Guest post by QNX consultant and software designer Rob Krten.

How often have you heard the expression, “If it were easy to do, everyone would do it”? I’m constantly amazed at the things that QNX does with their concept cars. To me, a car is an inviolate object that must be touched only by the dealer (well, ok, I do top up the windshield wiper fluid and I once changed a battery). I don’t say that because I necessarily like to give the dealer money, but I just don’t want to break anything that’ll cost me more to get fixed properly later.

Pushing the envelope, however, means getting right in there and doing stuff. QNX engineers have done this for their technology concept cars — from replacing the mirrors with LCD screens, to getting right into the dash and rebuilding it, to adding cameras into the antenna fin on the roof. It’s nothing for them to rip out the center console and then look at all the wiring and go, “Huh, ok — so we need to lengthen this wire, add a shim here, move this piece,” and so on. They are fearless.

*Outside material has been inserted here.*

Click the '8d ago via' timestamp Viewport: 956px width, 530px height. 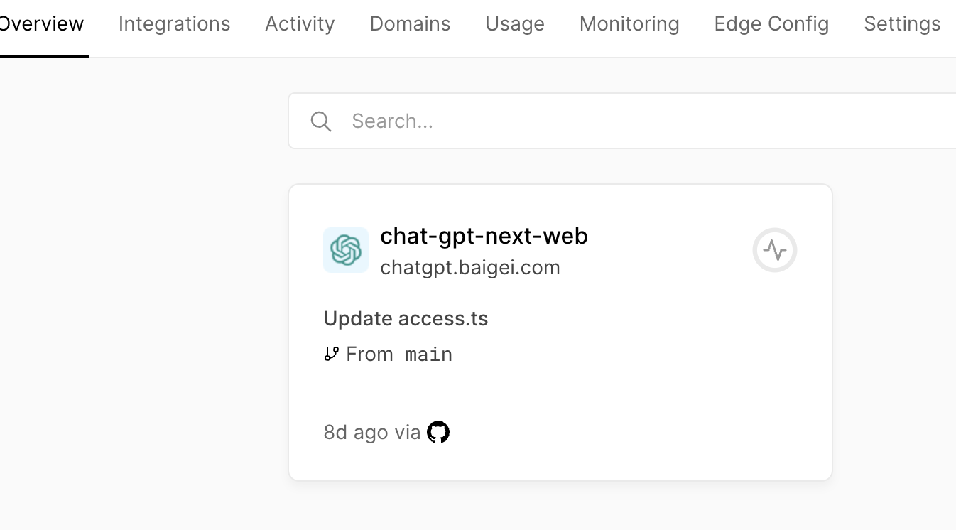[x=371, y=433]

Redoing the dash of the QNX
reference vehicle.

Sometimes the “getting right in there” is physical; other times, it’s software based — such as making a new application that lives in the infotainment stack or that interfaces with a smartphone. Like a “Dude, where’s my car?” feature — when your Bluetooth phone unpairs with your car, the phone records the current GPS position. Later, when you’re looking for your car, your phone can recall this last stored GPS position — this must be where you left your car. Or even simple aids, such as a radio tuner that detects when you are losing an AM/FM signal and automatically switches to the corresponding digital station, so you can continue listening to your favorite station anywhere you drive.

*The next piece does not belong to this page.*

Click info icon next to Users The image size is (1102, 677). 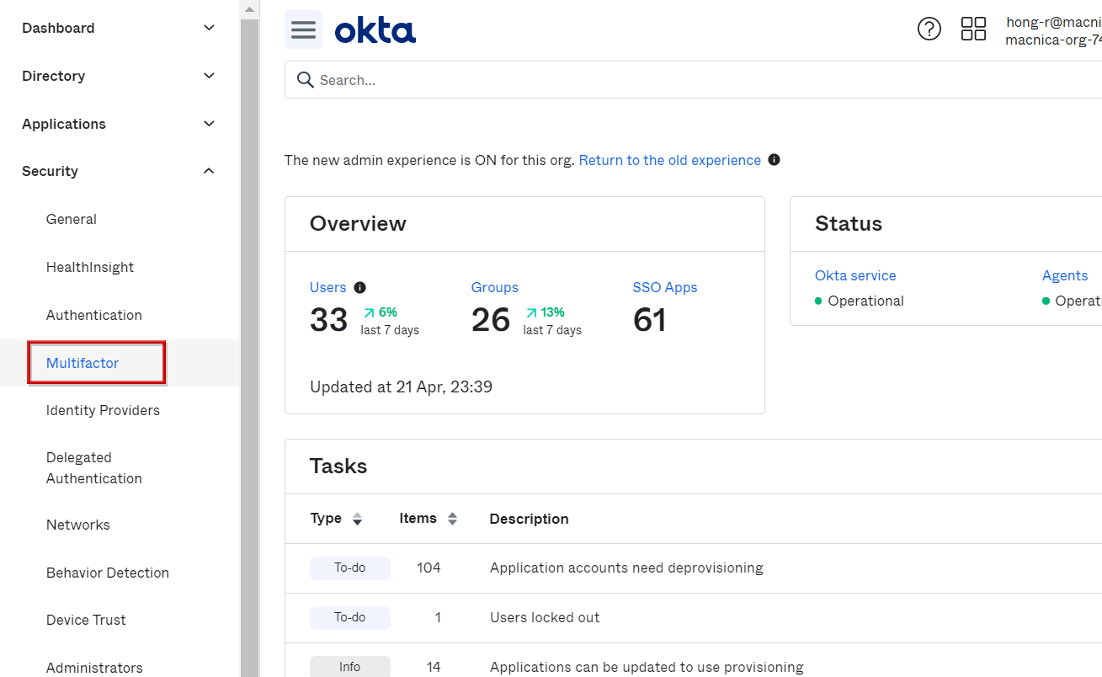(x=360, y=288)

Curious to see what the future holds, and to actually see some of this work in action, I invited myself down to the “garage” at QNX headquarters. It’s at the far end of the building, next to the cafeteria. The hallway is festooned with posters of previous QNX concept vehicles, highlighting success stories in 3-foot-high glory.

The day I visited, there were half a dozen people in the garage, and two vehicles: a Jeep and a Highlander (otherwise known as the QNX reference vehicle and QNX technology concept vehicle). The garage is a combination of software development lab, hardware development lab, simulation environment, and actual garage (but without the greasy/oily smell). I wanted to get a sense of what drives these people, what they do, and how they do it.

Digital analogs

No, not that kind of digital 

display. Credit: Peter Halasz

The first thing I learned was that there are no real limits. They have the freedom to innovate, without preconceived notions about how things should look. For example, a lead designer on the team (let’s call him Allan, because that’s his name), explained how they look at the controls in the car’s dash display area. In the era of analog, the speedometer had a certain look — it was usually a needle rotating about a central point, where the needle pointed to the speed you were going. In the very early era of digitization, car manufacturers changed this needle to a seven-segment numerical display.

Of course, this was a failure, because the human brain is basically analog; it likes to see nice, continuous changes for processes that are continuous — such as the speed that you’re going. Seven-segment digits change too “randomly”; they require higher-level cognitive functions to parse what the individual lights mean and convert that into digits, and then convert that into a “speed” (and then convert that into “too slow,” or “just right,” or “too fast,” and then, finally, convert that into “apply brake” or “press down on throttle”).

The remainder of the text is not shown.